■ **TASK DIRECTIONS**
With the pictures omitted, print exactly the lines below, from the one containing "Click the bullet" through the one containing "Open the report information icon", and nothing else.
*** PROVIDED DATA Section Begins ***
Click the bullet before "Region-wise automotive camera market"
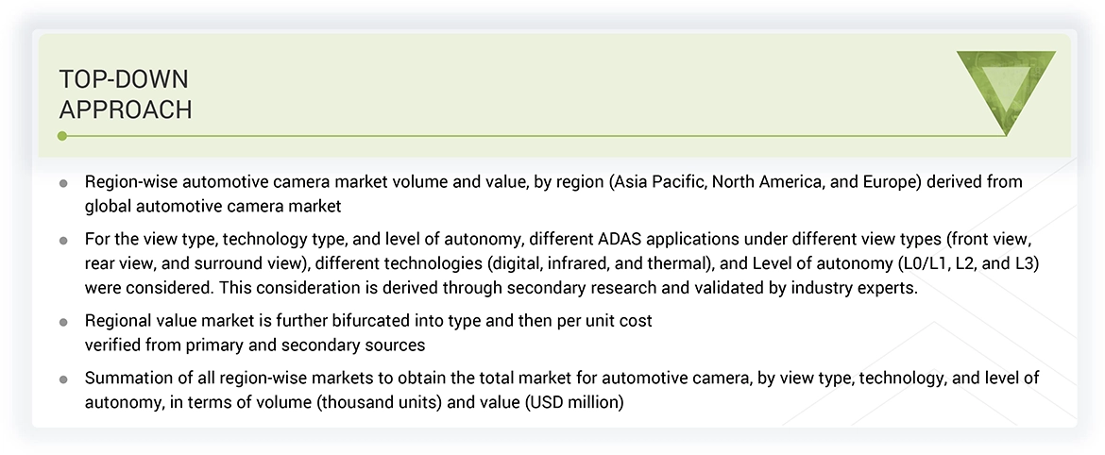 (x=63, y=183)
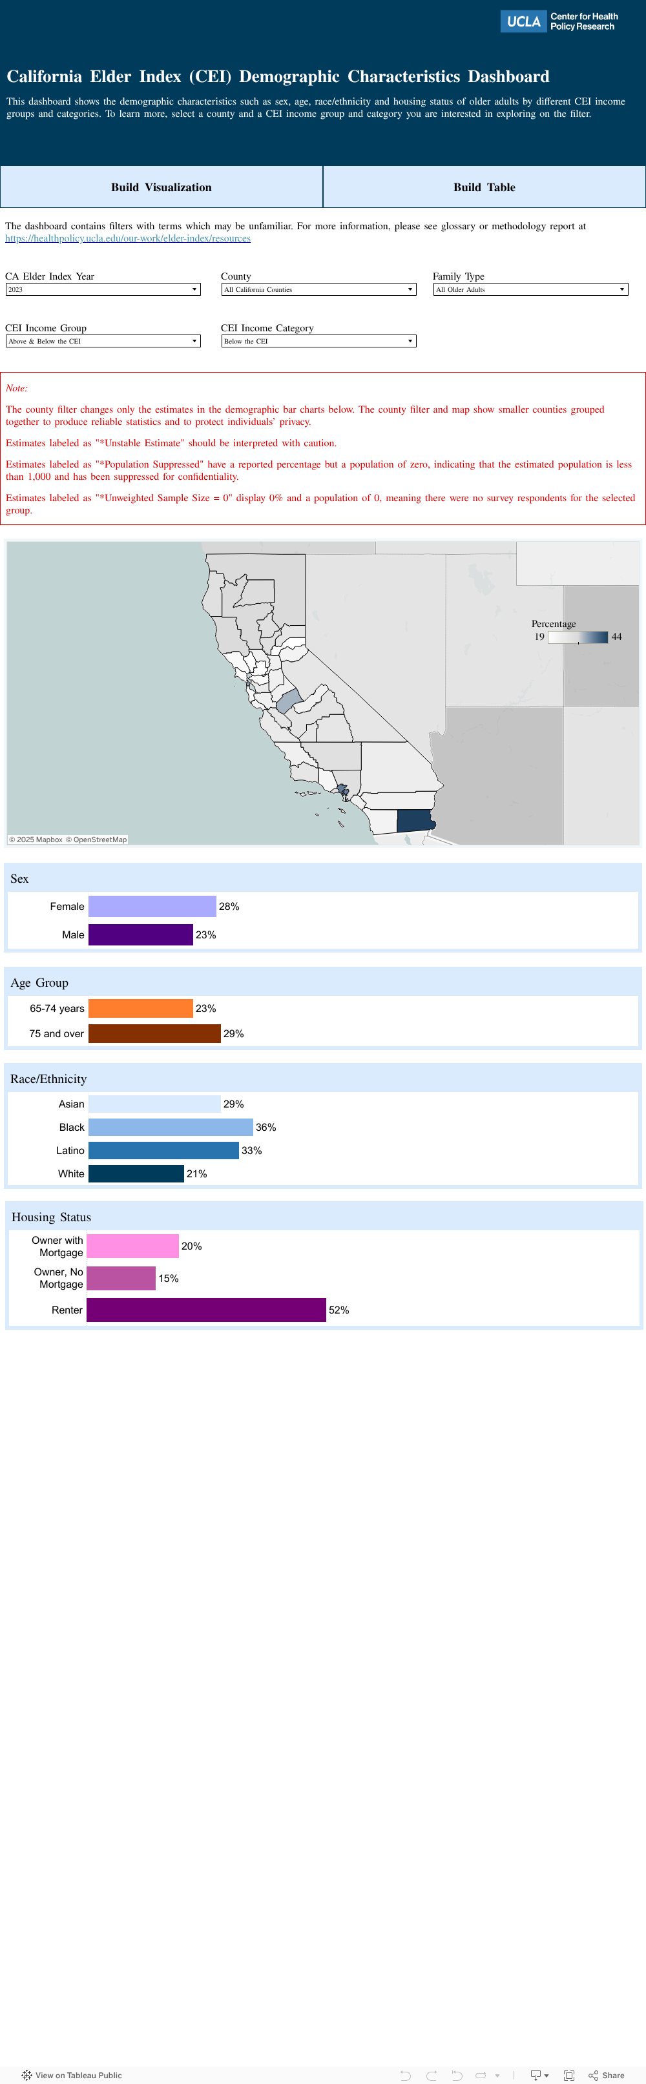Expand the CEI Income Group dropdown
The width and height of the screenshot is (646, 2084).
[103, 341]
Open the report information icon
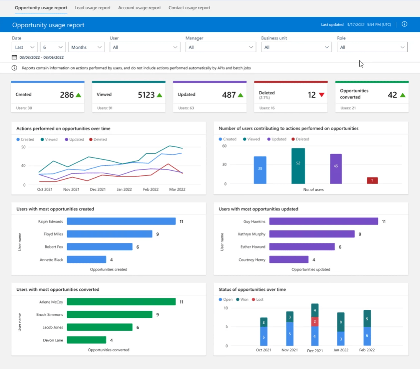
*** PROVIDED DATA Section Ends ***
*** PROVIDED DATA Section Begins ***
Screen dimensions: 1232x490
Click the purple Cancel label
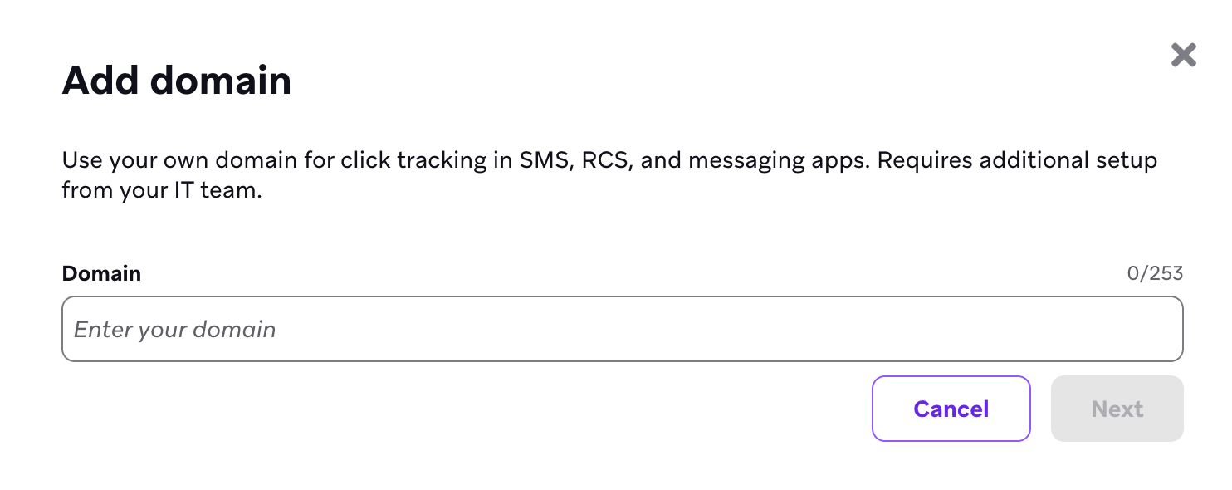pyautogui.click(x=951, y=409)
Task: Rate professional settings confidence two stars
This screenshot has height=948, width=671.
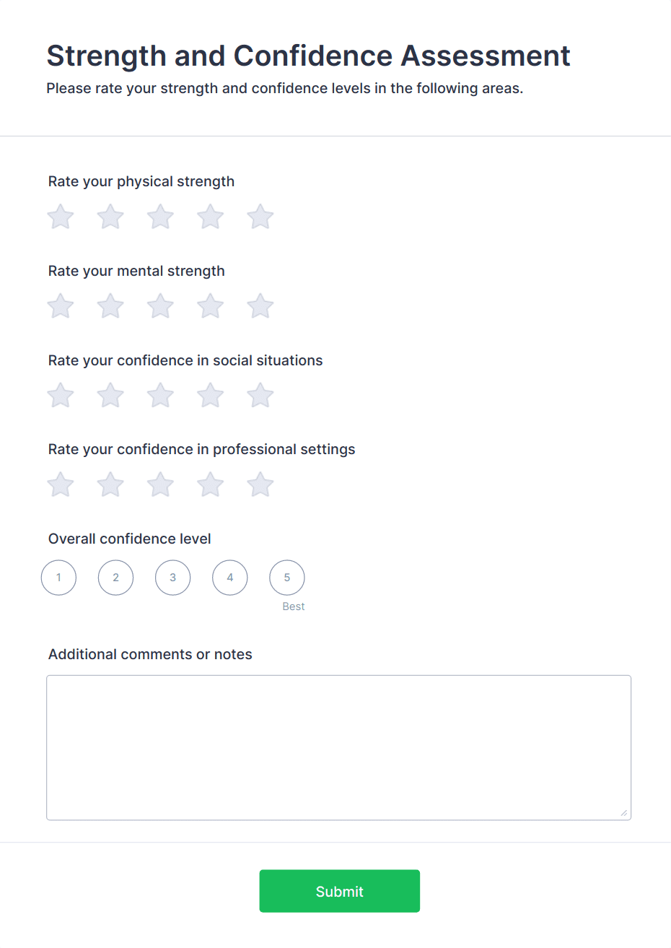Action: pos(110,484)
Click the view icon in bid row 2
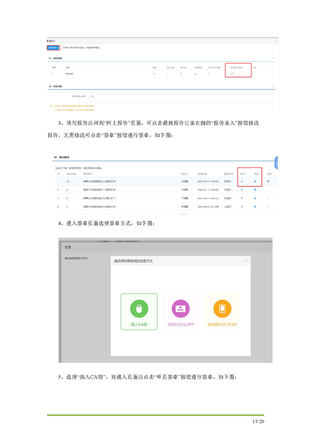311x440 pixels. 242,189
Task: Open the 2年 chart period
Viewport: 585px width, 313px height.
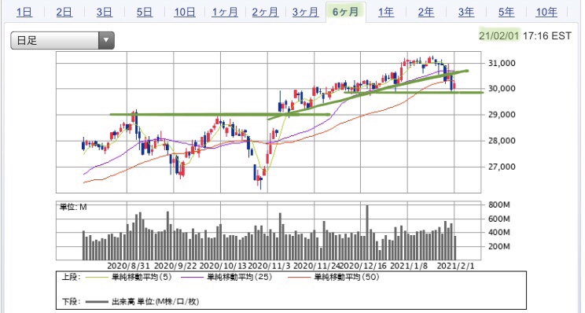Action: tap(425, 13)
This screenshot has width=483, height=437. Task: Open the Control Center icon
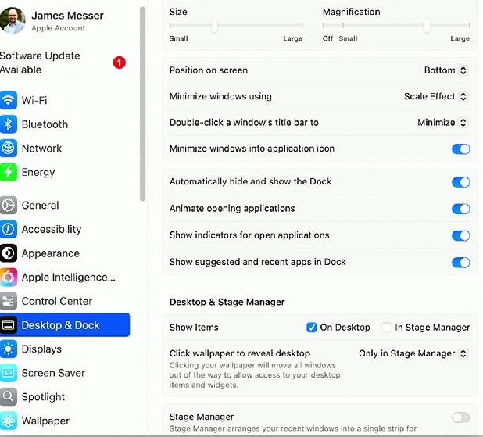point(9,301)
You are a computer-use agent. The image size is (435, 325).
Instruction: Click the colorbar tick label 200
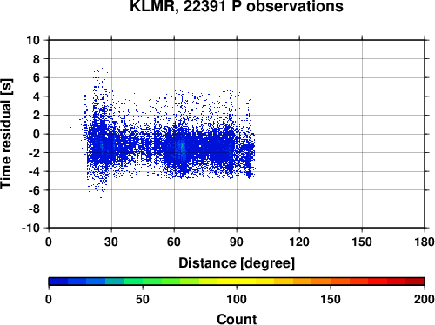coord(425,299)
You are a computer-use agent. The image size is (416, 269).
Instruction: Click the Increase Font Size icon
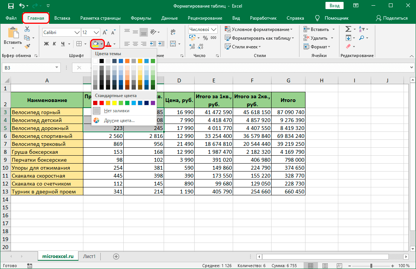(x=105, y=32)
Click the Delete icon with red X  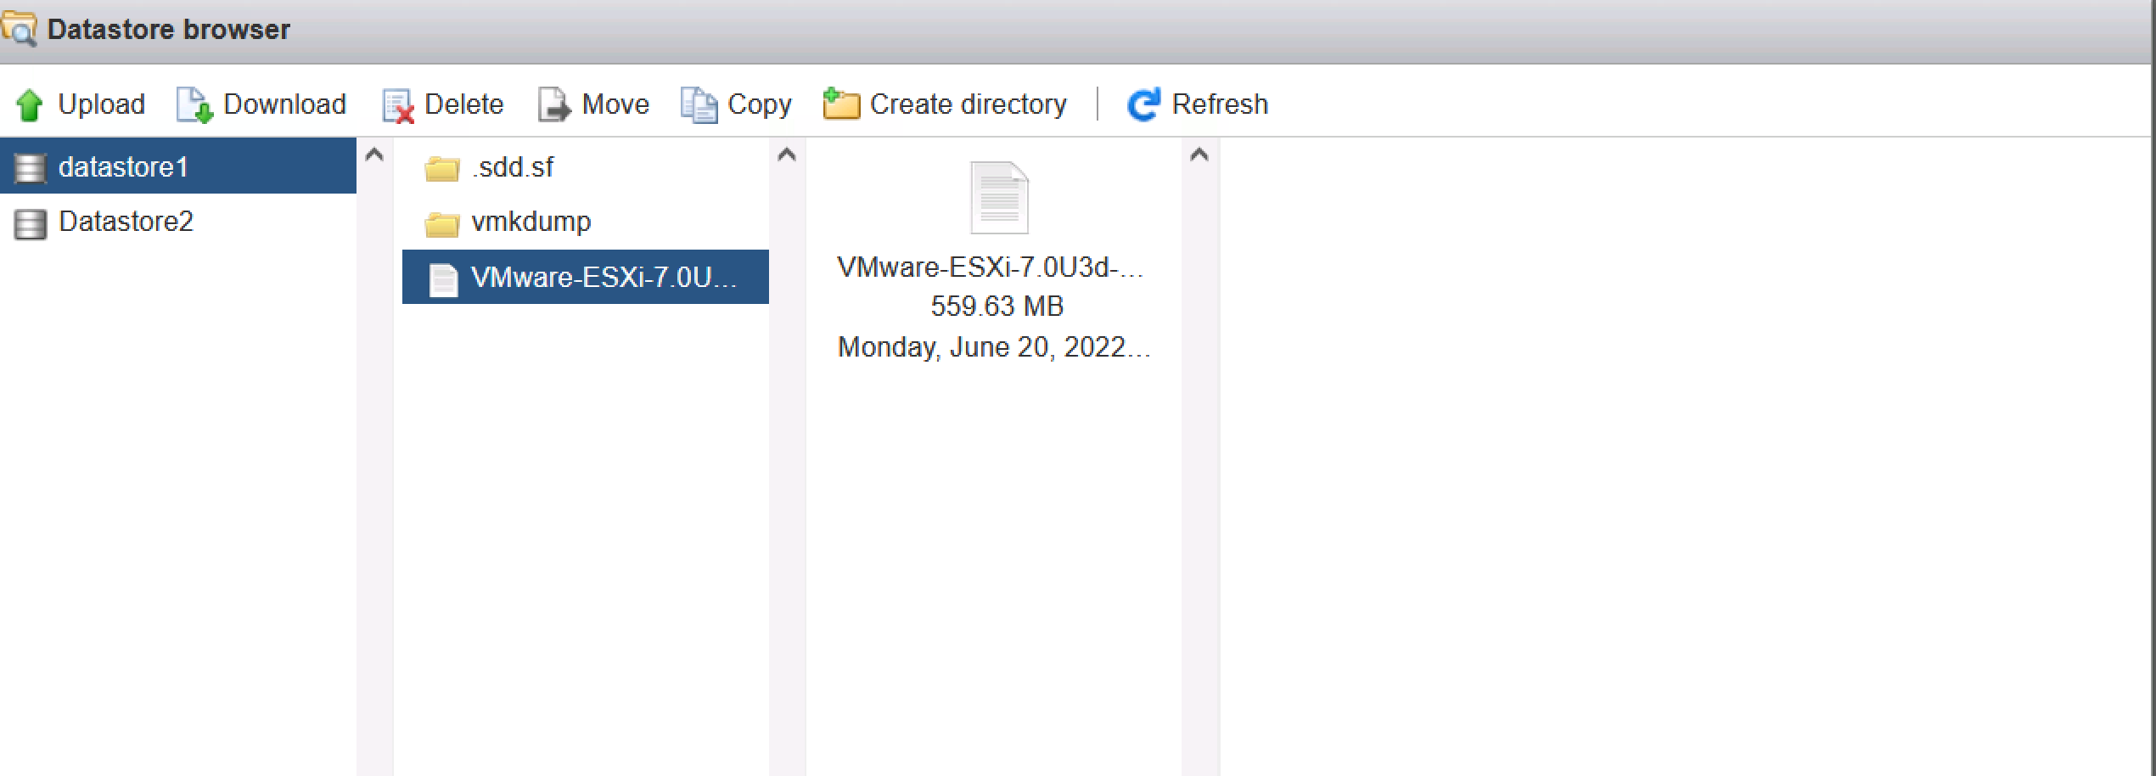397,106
*** PROVIDED DATA Section Ends ***
■ **SOLUTION FOR THIS PROBLEM**
Click the bullet before "Region-wise automotive camera market"
 (x=63, y=183)
Expand the CEI Income Group dropdown
The width and height of the screenshot is (646, 2084).
[103, 341]
Open the report information icon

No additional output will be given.